Note that the resistors aren't in parallel, so we can't use the usual parallel resistors equation:

$$ R_\text{effective} = {1\over 1/R_1 + 1/R_2} $$

What we do have, however, is two impedances in parallel, so we can use the very similar parallel impedance equation:

$$ Z_\text{effective} = {1\over 1/Z_1 + 1/Z_2} $$

Let's say the electrolytic has an ESR of 18mΩ, and the ceramic has an amazing ESR of 0.001mΩ. Now in order to apply that equation for parallel impedances, we must first calculate the impedance of each capacitor and its ESR. The impedance of an ideal capacitor is given by:

$$ Z = -{j \over 2 \pi fC} $$

Impedances are complex numbers, and here \$j\$ is the imaginary unit. \$f\$ and \$C\$ are the frequency and capacitance.

So here we encounter the first problem: what do we use for the frequency? An ideal pulse is an infinite series of odd harmonics, so really it's many frequencies. But let's just say that if we truncate that series at 1MHz, that will make a fast enough pulse for your application. Let's do the math at 1MHz.

[Stored data entries]
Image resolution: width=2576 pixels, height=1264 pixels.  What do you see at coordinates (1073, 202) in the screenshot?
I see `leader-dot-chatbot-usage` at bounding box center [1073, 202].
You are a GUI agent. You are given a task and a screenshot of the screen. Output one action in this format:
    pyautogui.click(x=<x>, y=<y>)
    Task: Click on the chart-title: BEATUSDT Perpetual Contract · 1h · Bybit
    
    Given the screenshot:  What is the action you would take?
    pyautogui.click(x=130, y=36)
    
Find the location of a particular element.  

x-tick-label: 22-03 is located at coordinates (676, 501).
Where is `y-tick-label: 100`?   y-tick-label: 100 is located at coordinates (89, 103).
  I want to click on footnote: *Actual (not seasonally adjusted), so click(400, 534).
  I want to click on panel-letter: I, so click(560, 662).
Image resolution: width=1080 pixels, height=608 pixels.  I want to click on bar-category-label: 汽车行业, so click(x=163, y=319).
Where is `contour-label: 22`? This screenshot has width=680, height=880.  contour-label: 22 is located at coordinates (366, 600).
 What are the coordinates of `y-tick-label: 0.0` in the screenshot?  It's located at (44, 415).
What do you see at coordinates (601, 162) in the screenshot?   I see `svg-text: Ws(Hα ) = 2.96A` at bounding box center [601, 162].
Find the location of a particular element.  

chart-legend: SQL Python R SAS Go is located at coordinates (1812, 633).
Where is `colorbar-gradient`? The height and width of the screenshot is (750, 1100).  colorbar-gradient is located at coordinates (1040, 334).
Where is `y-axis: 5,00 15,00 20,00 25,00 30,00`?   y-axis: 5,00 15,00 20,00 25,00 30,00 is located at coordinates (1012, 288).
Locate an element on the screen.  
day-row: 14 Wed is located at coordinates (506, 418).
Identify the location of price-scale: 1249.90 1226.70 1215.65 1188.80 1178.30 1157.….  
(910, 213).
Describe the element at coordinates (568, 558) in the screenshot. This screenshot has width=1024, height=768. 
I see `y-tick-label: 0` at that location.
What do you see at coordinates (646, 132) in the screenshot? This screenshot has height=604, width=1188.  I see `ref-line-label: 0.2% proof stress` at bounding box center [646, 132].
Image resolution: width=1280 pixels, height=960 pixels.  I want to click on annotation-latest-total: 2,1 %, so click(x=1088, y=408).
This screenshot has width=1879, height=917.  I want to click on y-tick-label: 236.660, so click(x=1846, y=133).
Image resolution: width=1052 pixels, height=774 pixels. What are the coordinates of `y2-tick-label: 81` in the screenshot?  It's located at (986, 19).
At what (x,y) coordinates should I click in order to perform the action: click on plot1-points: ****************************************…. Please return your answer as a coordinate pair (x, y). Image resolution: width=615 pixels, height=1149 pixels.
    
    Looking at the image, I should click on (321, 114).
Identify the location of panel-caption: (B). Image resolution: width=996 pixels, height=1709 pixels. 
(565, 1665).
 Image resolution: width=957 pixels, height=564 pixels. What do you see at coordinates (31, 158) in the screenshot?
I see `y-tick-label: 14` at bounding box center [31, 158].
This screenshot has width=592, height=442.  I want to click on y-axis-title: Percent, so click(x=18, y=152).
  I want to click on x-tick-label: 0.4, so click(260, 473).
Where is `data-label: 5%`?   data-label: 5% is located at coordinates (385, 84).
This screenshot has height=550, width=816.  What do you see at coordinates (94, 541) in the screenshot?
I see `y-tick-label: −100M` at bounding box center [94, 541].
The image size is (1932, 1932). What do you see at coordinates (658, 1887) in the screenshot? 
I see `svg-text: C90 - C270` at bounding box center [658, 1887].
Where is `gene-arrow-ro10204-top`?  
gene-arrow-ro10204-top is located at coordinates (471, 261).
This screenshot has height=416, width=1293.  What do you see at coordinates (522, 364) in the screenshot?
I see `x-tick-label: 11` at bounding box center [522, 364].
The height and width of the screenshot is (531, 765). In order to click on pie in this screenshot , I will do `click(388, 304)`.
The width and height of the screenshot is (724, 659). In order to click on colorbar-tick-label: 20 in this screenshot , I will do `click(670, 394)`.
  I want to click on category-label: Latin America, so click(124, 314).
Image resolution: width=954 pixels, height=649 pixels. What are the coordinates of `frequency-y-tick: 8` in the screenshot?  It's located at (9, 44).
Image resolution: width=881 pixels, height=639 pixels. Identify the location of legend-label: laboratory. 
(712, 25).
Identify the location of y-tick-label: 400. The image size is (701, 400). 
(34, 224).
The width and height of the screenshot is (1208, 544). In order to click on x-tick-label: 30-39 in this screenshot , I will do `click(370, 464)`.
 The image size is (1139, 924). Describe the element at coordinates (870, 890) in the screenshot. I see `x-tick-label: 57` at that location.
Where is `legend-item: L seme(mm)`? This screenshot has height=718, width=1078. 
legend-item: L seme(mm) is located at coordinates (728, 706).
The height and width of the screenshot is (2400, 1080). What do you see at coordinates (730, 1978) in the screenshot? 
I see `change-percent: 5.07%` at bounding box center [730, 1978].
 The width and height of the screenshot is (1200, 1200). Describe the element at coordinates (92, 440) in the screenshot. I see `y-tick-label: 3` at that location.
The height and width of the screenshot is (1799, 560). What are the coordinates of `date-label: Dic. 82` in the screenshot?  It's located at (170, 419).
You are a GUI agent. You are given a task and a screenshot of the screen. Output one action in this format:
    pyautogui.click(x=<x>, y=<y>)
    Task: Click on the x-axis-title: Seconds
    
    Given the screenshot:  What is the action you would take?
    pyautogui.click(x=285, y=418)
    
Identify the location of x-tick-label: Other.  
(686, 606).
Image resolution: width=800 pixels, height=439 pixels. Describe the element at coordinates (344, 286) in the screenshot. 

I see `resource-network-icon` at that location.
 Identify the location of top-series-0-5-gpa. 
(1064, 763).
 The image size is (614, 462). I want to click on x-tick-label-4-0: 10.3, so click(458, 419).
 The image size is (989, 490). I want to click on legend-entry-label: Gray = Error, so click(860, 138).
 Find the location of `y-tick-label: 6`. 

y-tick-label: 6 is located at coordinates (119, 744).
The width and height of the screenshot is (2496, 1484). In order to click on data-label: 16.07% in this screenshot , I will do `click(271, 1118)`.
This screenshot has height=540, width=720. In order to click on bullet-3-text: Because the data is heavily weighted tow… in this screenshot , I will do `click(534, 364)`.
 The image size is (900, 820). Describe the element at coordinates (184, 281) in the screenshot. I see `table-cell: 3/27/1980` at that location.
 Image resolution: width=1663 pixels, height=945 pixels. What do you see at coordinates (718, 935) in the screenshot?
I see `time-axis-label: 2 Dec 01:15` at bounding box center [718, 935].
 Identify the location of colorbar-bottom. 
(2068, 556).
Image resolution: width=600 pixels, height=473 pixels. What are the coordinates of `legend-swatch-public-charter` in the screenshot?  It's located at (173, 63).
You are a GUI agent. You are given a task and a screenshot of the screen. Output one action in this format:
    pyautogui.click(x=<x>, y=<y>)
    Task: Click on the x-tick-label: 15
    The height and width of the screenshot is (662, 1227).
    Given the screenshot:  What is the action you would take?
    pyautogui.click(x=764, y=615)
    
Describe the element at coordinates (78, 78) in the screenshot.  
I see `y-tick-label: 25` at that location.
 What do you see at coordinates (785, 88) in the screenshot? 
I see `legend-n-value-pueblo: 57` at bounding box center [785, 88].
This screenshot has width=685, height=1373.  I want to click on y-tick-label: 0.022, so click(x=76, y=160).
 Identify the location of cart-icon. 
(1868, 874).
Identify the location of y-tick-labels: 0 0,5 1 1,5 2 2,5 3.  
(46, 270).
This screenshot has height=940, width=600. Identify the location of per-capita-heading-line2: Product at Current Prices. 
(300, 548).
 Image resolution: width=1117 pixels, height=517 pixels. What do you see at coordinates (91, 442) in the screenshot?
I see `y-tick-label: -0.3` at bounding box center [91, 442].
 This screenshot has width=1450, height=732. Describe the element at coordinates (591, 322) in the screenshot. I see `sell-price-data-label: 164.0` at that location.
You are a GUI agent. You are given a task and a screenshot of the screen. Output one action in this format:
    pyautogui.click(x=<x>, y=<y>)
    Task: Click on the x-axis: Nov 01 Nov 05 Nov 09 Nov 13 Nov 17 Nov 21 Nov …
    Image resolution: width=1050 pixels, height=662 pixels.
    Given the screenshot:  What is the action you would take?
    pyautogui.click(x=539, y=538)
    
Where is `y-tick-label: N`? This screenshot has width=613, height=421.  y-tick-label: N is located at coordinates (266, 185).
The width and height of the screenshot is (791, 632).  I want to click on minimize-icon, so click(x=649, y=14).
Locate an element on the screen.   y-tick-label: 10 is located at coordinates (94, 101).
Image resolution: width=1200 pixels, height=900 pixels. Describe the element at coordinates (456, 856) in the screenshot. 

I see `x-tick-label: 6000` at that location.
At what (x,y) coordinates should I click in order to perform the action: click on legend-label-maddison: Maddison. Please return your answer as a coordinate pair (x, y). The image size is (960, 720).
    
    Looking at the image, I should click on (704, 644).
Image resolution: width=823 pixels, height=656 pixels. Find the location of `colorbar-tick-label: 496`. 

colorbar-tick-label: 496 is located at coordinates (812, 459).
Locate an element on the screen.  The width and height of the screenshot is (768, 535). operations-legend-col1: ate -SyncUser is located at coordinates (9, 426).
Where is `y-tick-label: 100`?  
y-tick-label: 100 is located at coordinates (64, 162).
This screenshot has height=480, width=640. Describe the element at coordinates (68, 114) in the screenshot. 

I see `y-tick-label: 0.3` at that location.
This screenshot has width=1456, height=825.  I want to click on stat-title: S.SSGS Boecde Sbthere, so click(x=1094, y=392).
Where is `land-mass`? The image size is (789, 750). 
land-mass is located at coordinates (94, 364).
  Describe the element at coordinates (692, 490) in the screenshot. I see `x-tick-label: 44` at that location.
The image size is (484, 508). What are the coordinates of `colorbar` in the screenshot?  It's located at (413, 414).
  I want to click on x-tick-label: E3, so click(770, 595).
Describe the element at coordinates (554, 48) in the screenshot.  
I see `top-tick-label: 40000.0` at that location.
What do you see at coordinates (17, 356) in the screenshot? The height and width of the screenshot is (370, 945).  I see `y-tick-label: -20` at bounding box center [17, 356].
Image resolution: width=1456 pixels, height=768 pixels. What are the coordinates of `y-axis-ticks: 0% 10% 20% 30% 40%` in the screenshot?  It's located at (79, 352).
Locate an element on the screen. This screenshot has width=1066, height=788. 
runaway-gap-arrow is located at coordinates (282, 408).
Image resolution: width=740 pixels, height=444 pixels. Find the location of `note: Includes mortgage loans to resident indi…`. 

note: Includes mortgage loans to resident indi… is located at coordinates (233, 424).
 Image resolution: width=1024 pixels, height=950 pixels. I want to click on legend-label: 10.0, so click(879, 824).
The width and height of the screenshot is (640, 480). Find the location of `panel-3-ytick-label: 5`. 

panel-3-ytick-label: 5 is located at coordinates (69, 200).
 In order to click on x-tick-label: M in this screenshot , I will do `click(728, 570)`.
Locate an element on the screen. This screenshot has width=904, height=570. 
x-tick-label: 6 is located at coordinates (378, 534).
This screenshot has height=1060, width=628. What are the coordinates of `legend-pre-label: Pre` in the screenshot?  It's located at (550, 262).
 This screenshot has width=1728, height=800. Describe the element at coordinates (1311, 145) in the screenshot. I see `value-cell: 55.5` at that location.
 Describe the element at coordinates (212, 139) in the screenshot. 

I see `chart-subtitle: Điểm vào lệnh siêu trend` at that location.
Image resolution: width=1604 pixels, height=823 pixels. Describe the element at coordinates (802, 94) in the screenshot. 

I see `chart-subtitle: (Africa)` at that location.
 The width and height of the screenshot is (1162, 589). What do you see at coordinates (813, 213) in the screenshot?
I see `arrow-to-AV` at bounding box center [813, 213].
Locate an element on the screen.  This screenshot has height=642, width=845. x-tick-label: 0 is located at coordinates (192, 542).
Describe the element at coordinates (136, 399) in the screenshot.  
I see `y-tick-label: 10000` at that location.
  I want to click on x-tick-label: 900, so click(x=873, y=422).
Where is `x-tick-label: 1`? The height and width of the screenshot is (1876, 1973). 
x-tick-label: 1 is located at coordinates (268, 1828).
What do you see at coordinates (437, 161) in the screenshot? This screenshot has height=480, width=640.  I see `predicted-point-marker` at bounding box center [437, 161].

→ WHAT YOU WILL DO:
[1] In the passage on parallel impedances, what ESR is assumed for the electrolytic capacitor?
[2] Rename "particular" to "specific" in the records, covering the stretch from the start of the records through the line containing "coordinates (1012, 288).". Write out only those lines, with everything else unchanged.

→ EXPECTED RESPONSES:
[1] 18mΩ

[2]
Image resolution: width=2576 pixels, height=1264 pixels.  What do you see at coordinates (1073, 202) in the screenshot?
I see `leader-dot-chatbot-usage` at bounding box center [1073, 202].
You are a GUI agent. You are given a task and a screenshot of the screen. Output one action in this format:
    pyautogui.click(x=<x>, y=<y>)
    Task: Click on the chart-title: BEATUSDT Perpetual Contract · 1h · Bybit
    
    Given the screenshot:  What is the action you would take?
    pyautogui.click(x=130, y=36)
    
Find the location of a specific element.  

x-tick-label: 22-03 is located at coordinates (676, 501).
Where is `y-tick-label: 100`?   y-tick-label: 100 is located at coordinates (89, 103).
  I want to click on footnote: *Actual (not seasonally adjusted), so click(400, 534).
  I want to click on panel-letter: I, so click(560, 662).
Image resolution: width=1080 pixels, height=608 pixels.  I want to click on bar-category-label: 汽车行业, so click(x=163, y=319).
Where is `contour-label: 22`? This screenshot has width=680, height=880.  contour-label: 22 is located at coordinates (366, 600).
 What are the coordinates of `y-tick-label: 0.0` in the screenshot?  It's located at (44, 415).
What do you see at coordinates (601, 162) in the screenshot?   I see `svg-text: Ws(Hα ) = 2.96A` at bounding box center [601, 162].
Find the location of a specific element.  

chart-legend: SQL Python R SAS Go is located at coordinates (1812, 633).
Where is `colorbar-gradient`? The height and width of the screenshot is (750, 1100).  colorbar-gradient is located at coordinates (1040, 334).
Where is `y-axis: 5,00 15,00 20,00 25,00 30,00`?   y-axis: 5,00 15,00 20,00 25,00 30,00 is located at coordinates (1012, 288).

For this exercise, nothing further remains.